An exact reproduction of the lines below, from the first through the one with "Image resolution: width=710", is the whole answer; pictures have no place in it.

Data extracted from a collection:
————————
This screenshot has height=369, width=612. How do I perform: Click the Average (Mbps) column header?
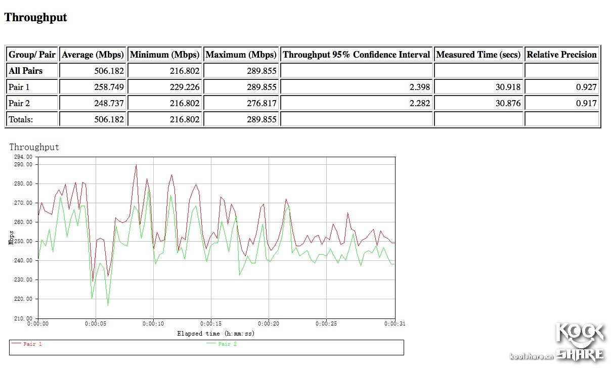click(93, 55)
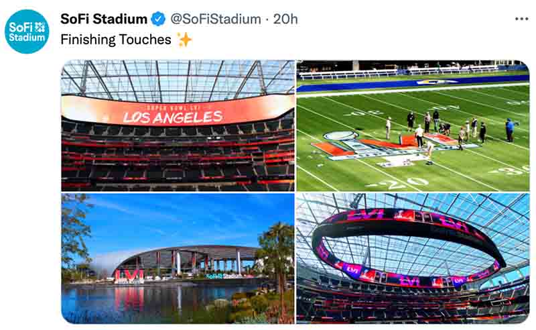This screenshot has height=330, width=536.
Task: Open the SoFi Stadium display name
Action: [104, 19]
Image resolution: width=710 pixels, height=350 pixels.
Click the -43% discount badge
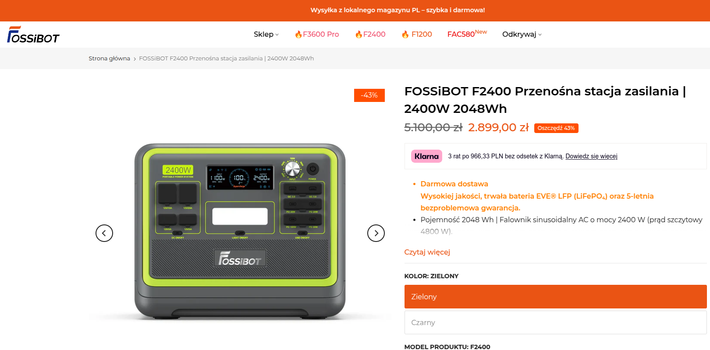click(369, 95)
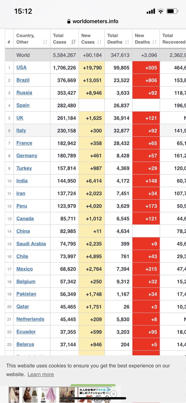Open the Qatar country link
The image size is (186, 403).
click(x=23, y=307)
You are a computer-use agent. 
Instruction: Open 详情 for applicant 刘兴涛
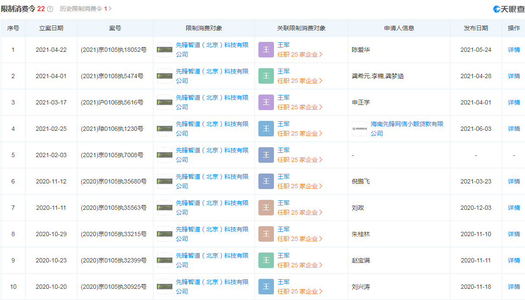point(514,287)
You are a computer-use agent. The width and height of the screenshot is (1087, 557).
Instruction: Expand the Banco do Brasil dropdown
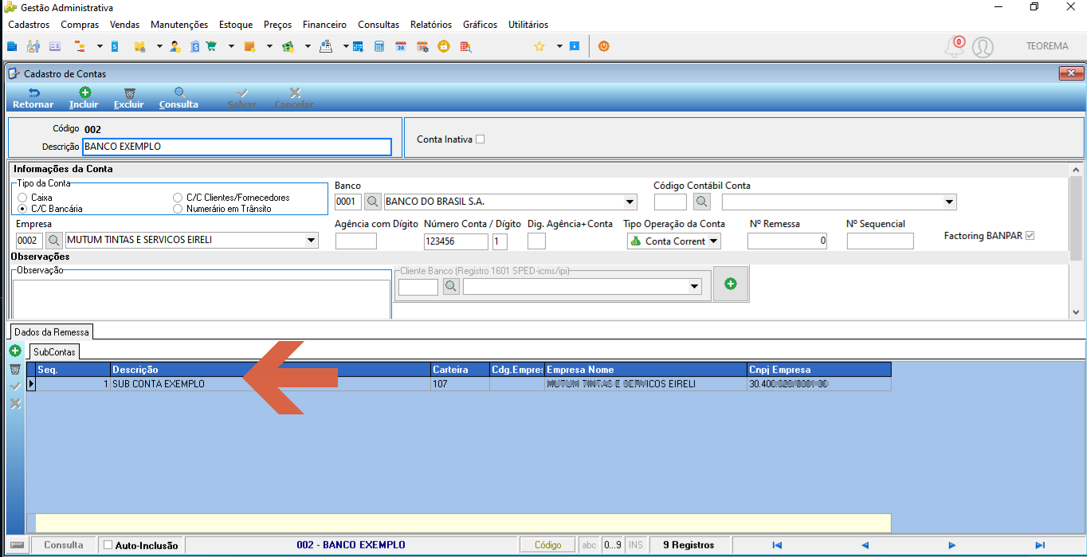tap(631, 202)
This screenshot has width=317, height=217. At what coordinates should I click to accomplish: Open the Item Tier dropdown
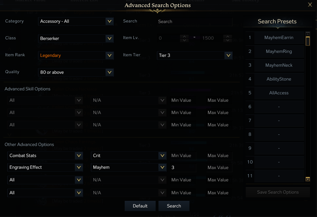[x=228, y=55]
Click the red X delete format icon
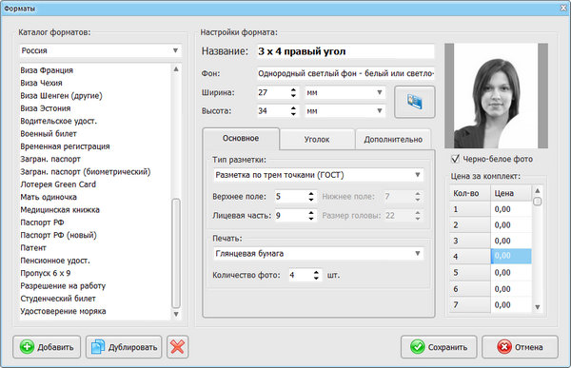The width and height of the screenshot is (571, 368). 177,346
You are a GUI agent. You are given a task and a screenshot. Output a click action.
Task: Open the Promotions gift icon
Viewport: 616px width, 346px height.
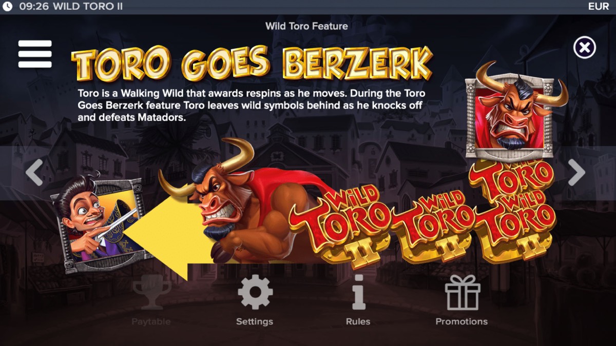pos(462,292)
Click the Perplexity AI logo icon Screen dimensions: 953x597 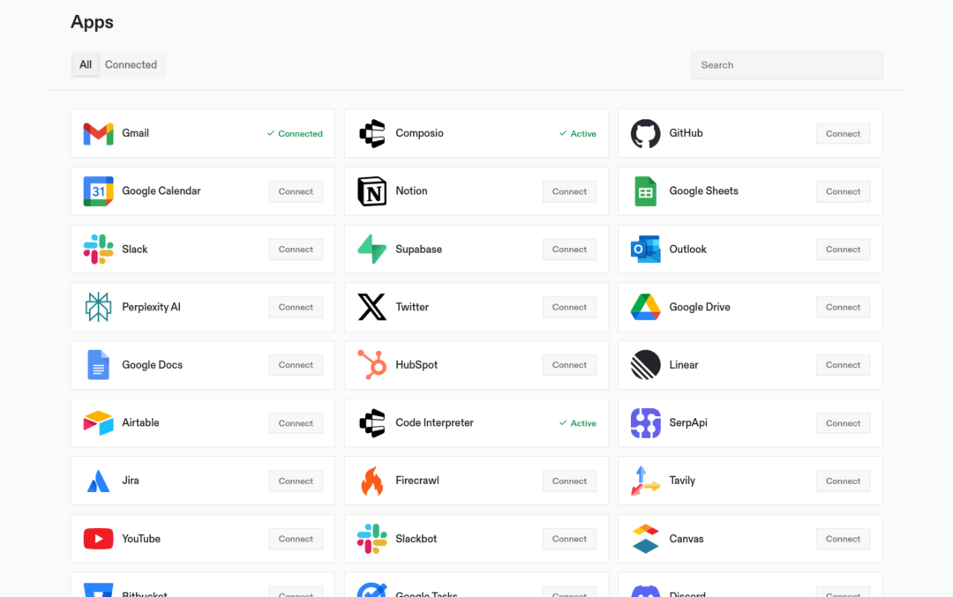(98, 307)
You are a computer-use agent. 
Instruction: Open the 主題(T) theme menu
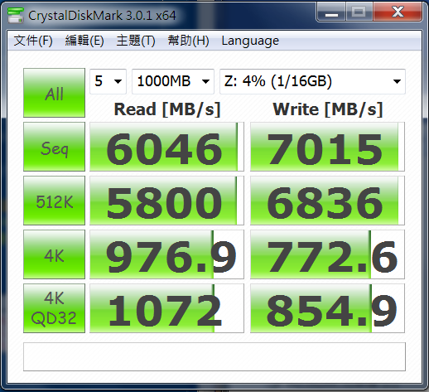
————————
### Completed task
This screenshot has height=369, width=612. How do I perform: Click the Average (Mbps) column header?
click(93, 55)
This screenshot has height=330, width=536.
Task: Open the SoFi Stadium display name
Action: [104, 19]
Image resolution: width=710 pixels, height=350 pixels.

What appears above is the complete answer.